CCTI chef implements ideas from national convention – Times News Online – tnonline.com

Chef Anthony “A.J.” Burke, a culinary arts instructor at the Carbon Career & Technical Institute in Jim Thorpe, spoke to the CCTI Joint Operating committee about his trip to the 2022 American Culinary Federation National Convention held in Las Vegas this past July.
Burke spoke about the various programs and presentations he attended, and he spoke about some webinars, Zoom programs, and in-person demonstrations he has planned for his students.
“One thing we learned about was C.H.O.W., which stands for Culinary Hospitality Outreach Wellness,” Burke explained. “This is our form of mental health in our industry. They will be doing a mental health awareness program for our students in October, January, and the end of the school year, to talk about mental health awareness, time management, addiction, and other topics.”
He also met Petty Officer Sally Madison, a culinary specialist for the U.S. Coast Guard in California, who will do a Zoom session for the 11th and 12th grade students.
Another Coast Guard culinary specialist from New Jersey will come to the school, talk with students, and do a culinary demonstration.
Other projects in the works include a program on food photography, visits from several different culinary arts schools to CCTI, and a new text book.
“I ran into ATP Publishers, and the book ‘Culinary Math Principles and Applications’ while at the conference,” Burke told the committee. “This book will be downloaded into Google Classroom within the next week, then our students will spend half a day on culinary math, and the other half with me.”
“One very important program I attended was called Future of Culinary Education. The pandemic has crippled our industry. To get it going again, some people are focusing on quantity rather than quality. We don’t want to put out quantity, we want to put out quality. We don’t want to destroy our business, our industry again. We’re done with the pandemic. We need the quality to bring it back.”
Accompanying Burke at the CCTI meeting was Ashley Little, a culinary arts senior at CCTI, from the Panther Valley School District.
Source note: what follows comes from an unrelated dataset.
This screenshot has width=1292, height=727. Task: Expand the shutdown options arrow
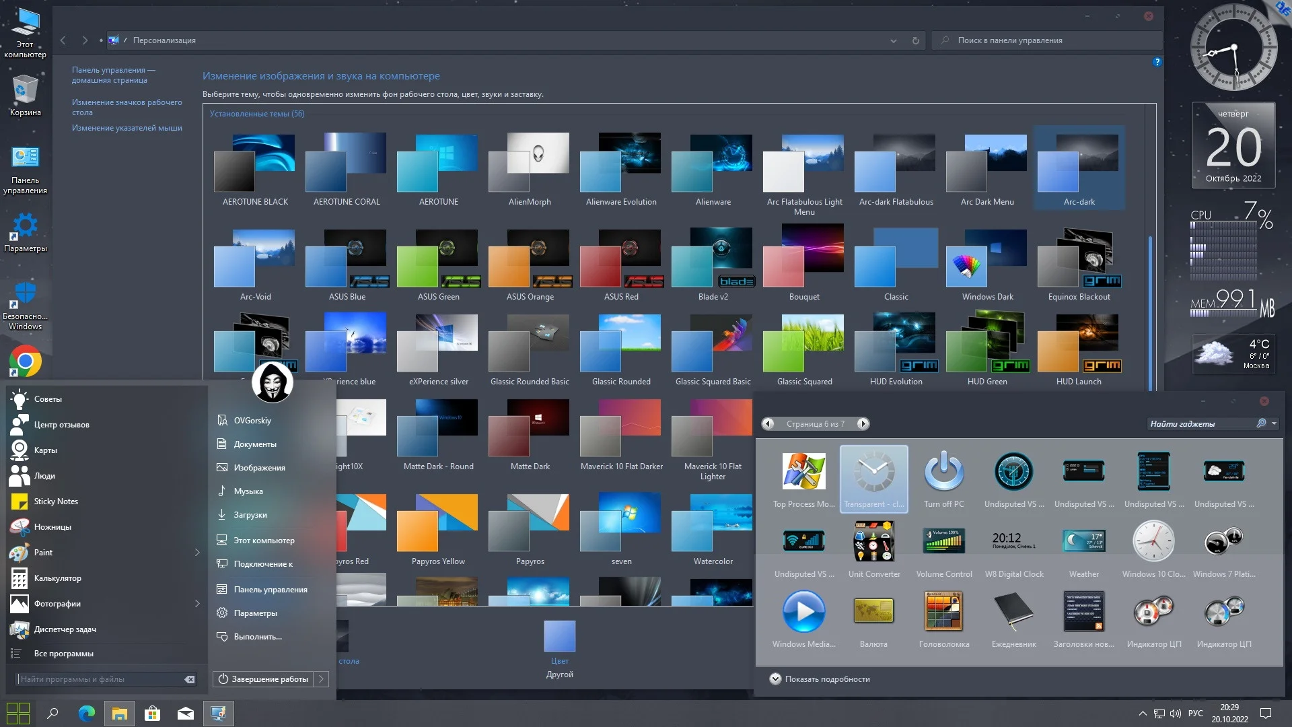tap(322, 679)
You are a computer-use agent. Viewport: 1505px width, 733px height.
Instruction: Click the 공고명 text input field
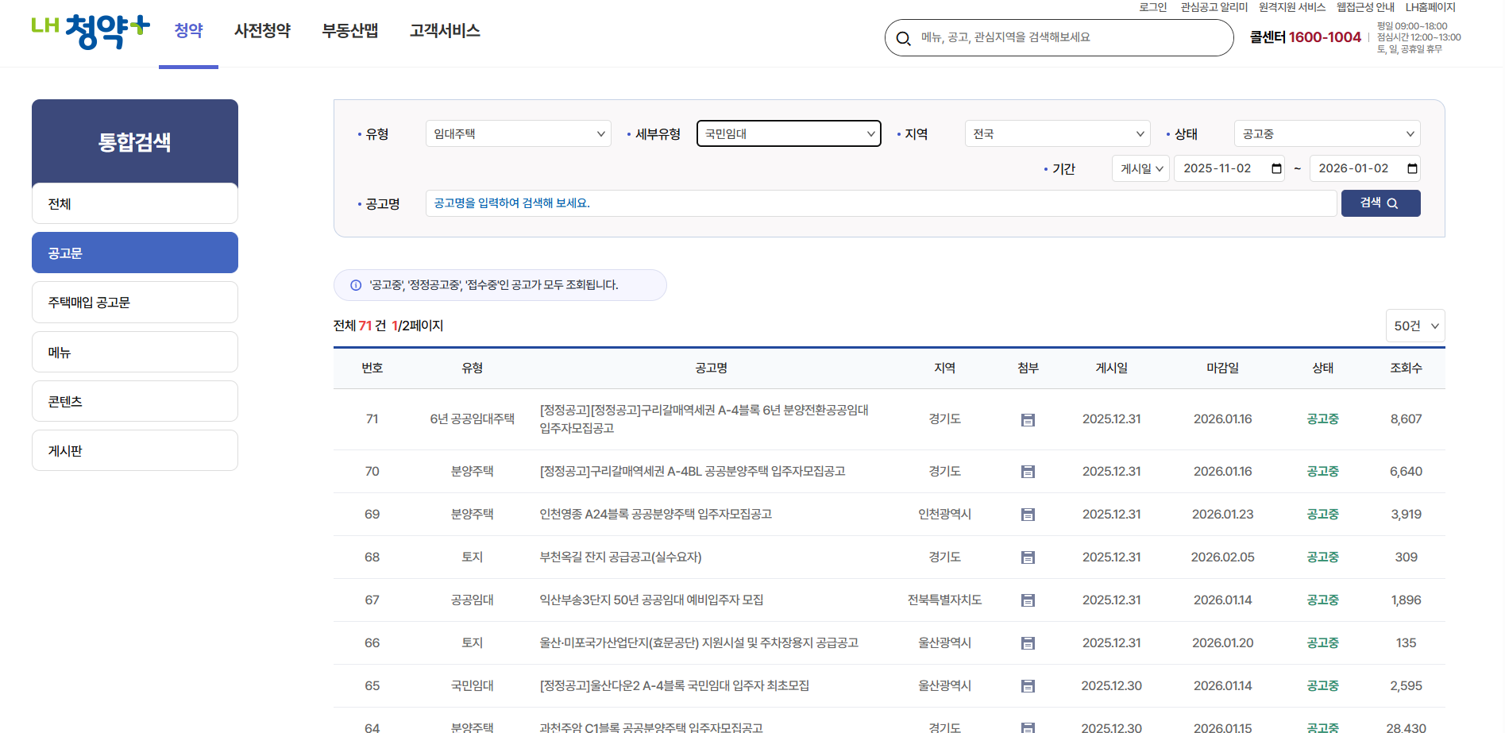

“We did hit the ground running this year,” Little told the committee. “First, we started discussing all about the restaurant, how we’re going to open it, and how we’re going to run it. We are keeping the buffet style, and we are attempting to open it more to the public, so we have a couple more days than we did last year.”
The school’s restaurant, Harvest Cafe, is open to the public from 11:30 a.m. to 1 p.m. one day a month: Oct. 7, Nov. 4, and Dec. 2 and 16. Reservations are required. Call 570-325-3682, extension 1023 for reservations.
Little also told the committee about a webinar they attended from the American Culinary Federation, a program that instructed them on the certifications and qualification needed to reach the master chef classification.
“We have students working now to qualify for the Junior ACF memberships. I believe this furthers our education and gives us a foot through the door going into the workforce,” he said.